Going into even-numbered years like 2020, Akamai “always ramped up” its platform because that’s when there is typically an “alignment” of major sports events that are going to be streamed globally, including the Olympics and World Cup, Chave told MESA April 8. “So we were anticipating a jump in traffic” last year, even before the pandemic, he pointed out.

In addition, Akamai is also always upgrading its network and adding enhancements “as we go along so, at any one point, there can be a fair percentage of the capacity [that] is being upgraded,” he noted.

When the pandemic became a global issue early last year, “as the traffic spiked as countries locked down and we saw a shifting in traffic patterns” away from Internet connections at business offices to Internet connections at homes, “there was also an uptick in demand for streaming content” that was driven at least in part by new video streaming platforms including Disney Plus, he said.

“It was kind of a perfect storm,” he explained, adding: “What we were most concerned about right at the beginning was not overall capacity because… the Internet, from its inception, has been designed to be resilient to congestion” and tends to cope with whatever traffic there is and “content keeps flowing,” even if the quality of the stream may decline. “The Internet was kind of prepared for this and the protocols we built were ready for these kind of sudden changes.”
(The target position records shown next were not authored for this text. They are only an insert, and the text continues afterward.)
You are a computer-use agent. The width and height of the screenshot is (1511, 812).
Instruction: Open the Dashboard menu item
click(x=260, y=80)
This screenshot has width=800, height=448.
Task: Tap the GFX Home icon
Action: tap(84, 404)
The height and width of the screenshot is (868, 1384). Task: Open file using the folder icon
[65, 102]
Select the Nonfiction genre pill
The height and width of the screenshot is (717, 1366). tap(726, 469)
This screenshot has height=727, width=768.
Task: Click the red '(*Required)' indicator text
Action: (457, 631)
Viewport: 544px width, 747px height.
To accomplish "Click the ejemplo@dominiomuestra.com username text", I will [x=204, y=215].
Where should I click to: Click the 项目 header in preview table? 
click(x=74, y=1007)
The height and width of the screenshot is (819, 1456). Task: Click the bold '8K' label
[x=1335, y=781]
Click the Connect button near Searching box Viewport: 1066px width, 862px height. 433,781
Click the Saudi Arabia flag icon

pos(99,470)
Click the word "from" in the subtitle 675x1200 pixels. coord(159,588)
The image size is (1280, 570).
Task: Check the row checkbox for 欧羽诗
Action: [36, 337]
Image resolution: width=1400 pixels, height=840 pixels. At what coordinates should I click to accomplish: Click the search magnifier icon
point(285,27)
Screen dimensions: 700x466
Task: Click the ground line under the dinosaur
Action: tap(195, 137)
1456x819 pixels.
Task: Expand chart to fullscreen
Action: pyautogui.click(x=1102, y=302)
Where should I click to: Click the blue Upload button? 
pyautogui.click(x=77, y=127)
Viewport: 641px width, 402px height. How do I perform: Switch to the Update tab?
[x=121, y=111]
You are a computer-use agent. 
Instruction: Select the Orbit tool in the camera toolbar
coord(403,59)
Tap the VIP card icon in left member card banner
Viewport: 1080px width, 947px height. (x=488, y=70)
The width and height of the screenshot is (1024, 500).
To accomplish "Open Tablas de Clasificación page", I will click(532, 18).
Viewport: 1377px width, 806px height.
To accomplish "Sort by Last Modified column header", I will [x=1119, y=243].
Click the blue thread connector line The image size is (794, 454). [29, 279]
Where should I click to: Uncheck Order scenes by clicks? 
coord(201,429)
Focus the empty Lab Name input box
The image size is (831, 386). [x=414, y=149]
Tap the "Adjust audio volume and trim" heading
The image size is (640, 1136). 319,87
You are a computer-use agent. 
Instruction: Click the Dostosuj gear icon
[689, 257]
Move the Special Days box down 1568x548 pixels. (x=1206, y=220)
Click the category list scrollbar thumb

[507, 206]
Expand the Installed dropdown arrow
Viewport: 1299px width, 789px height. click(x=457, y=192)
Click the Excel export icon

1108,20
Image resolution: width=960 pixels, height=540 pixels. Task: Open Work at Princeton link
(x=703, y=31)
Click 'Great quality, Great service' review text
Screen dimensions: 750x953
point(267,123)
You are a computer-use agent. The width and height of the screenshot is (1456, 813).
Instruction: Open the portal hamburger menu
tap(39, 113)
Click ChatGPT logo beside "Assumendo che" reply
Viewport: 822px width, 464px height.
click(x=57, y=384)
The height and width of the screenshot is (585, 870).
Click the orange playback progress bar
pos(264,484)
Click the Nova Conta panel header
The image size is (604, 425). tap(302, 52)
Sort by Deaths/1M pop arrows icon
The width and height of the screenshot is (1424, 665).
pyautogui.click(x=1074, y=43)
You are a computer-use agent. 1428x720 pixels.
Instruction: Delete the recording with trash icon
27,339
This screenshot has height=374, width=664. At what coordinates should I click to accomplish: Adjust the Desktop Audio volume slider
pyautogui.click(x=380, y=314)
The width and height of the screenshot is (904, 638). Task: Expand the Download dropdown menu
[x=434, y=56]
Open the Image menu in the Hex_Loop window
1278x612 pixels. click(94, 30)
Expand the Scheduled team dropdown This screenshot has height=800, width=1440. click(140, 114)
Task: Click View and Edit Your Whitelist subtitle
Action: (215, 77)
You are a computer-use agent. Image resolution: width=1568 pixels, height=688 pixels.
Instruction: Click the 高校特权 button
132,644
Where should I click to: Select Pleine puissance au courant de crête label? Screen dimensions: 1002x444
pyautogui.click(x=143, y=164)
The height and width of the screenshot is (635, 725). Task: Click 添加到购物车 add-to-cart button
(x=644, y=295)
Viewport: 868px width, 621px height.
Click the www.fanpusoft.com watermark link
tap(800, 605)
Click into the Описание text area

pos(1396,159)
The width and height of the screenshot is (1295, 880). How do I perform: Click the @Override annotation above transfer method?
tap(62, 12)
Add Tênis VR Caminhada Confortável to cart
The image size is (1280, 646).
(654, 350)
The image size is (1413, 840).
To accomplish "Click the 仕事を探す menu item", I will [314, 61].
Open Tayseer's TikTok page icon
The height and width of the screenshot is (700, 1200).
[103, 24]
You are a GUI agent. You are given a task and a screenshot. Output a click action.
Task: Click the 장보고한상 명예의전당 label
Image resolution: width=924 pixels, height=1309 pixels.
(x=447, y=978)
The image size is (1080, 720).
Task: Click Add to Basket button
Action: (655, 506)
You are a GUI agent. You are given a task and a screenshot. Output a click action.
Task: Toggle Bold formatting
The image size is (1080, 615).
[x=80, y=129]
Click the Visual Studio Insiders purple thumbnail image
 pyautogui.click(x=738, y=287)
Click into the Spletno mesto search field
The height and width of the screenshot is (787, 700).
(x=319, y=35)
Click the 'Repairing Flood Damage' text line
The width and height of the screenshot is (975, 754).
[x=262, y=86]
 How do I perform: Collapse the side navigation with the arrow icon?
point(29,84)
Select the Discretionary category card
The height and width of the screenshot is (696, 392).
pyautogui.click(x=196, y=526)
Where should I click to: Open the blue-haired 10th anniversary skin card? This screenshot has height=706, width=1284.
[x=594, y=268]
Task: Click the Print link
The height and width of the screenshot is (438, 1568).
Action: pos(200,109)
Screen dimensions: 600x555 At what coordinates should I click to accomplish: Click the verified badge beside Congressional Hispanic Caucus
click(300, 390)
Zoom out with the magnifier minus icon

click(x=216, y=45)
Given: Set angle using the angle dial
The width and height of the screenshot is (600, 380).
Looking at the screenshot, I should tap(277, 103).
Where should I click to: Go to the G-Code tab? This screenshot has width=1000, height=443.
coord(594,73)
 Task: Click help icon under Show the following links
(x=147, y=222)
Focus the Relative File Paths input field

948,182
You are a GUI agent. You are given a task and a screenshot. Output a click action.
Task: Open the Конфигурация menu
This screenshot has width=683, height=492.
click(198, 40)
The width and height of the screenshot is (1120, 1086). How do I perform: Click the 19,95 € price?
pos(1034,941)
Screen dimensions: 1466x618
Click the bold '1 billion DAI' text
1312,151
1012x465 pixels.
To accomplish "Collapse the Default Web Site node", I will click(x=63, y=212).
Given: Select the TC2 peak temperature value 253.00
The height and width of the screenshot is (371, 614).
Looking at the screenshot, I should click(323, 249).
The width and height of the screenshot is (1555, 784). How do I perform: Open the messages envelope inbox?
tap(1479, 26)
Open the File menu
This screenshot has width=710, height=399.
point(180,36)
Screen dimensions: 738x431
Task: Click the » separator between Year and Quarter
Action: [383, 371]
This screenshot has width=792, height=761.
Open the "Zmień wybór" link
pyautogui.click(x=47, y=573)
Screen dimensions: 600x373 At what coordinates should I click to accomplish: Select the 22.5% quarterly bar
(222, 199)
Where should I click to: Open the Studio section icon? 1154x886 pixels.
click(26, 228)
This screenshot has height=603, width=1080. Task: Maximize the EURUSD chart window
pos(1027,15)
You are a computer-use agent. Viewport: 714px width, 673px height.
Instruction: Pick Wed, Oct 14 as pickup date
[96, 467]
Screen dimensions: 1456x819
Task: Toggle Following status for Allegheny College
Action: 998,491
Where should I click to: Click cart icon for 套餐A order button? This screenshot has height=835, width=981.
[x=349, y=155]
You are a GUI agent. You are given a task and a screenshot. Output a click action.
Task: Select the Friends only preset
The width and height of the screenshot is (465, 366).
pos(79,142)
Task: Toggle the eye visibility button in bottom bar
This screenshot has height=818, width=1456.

Additionally, “there was a certain amount of luck in the fact” that 2020 was an even-numbered year and Akamai was already preparing for increased sports streaming demand but “we hadn’t used that capacity yet” when the lockdown started, he explained.

But Akamai took additional steps, including the rescheduling of maintenance and “switched to a model where we didn’t have as many servers offline,” he said.

What was concerning, however, was that after China locked down quickly, “the places where we would go and buy servers from and chips” as part of the supply chain were shut down, he noted. Akamai had to “work around that” by repurposing some of what it had and “found alternative sources” also, he said, adding, “despite that “bump in the road, it didn’t trip us over completely.”

However, “what we were most concerned about was last-mile ISP bandwidth” and the sudden shift from a mix of home and work Internet connections to nearly all residential connections that would “create a bottleneck,” he pointed out.

What helped offset that issue was the fact that streaming companies and regulators stepped in to help, he said, noting that, for example, Netflix volunteered to reduce the bitrates of its video for a short period of time. The issue was not that hard to overcome because “it’s the same number of physical eyeballs – they’re just in different places,” he explained.

Other challenges during the pandemic included a significant increase in piracy and other security issues, he said.

Looking ahead, Chave said there are emerging innovations that can further automate and optimize the future of streaming. New approaches to content delivery, including dynamic protocol optimization, HTTP/3 and advanced compression techniques can further operationalize and automate many functions that currently need human intervention, he noted.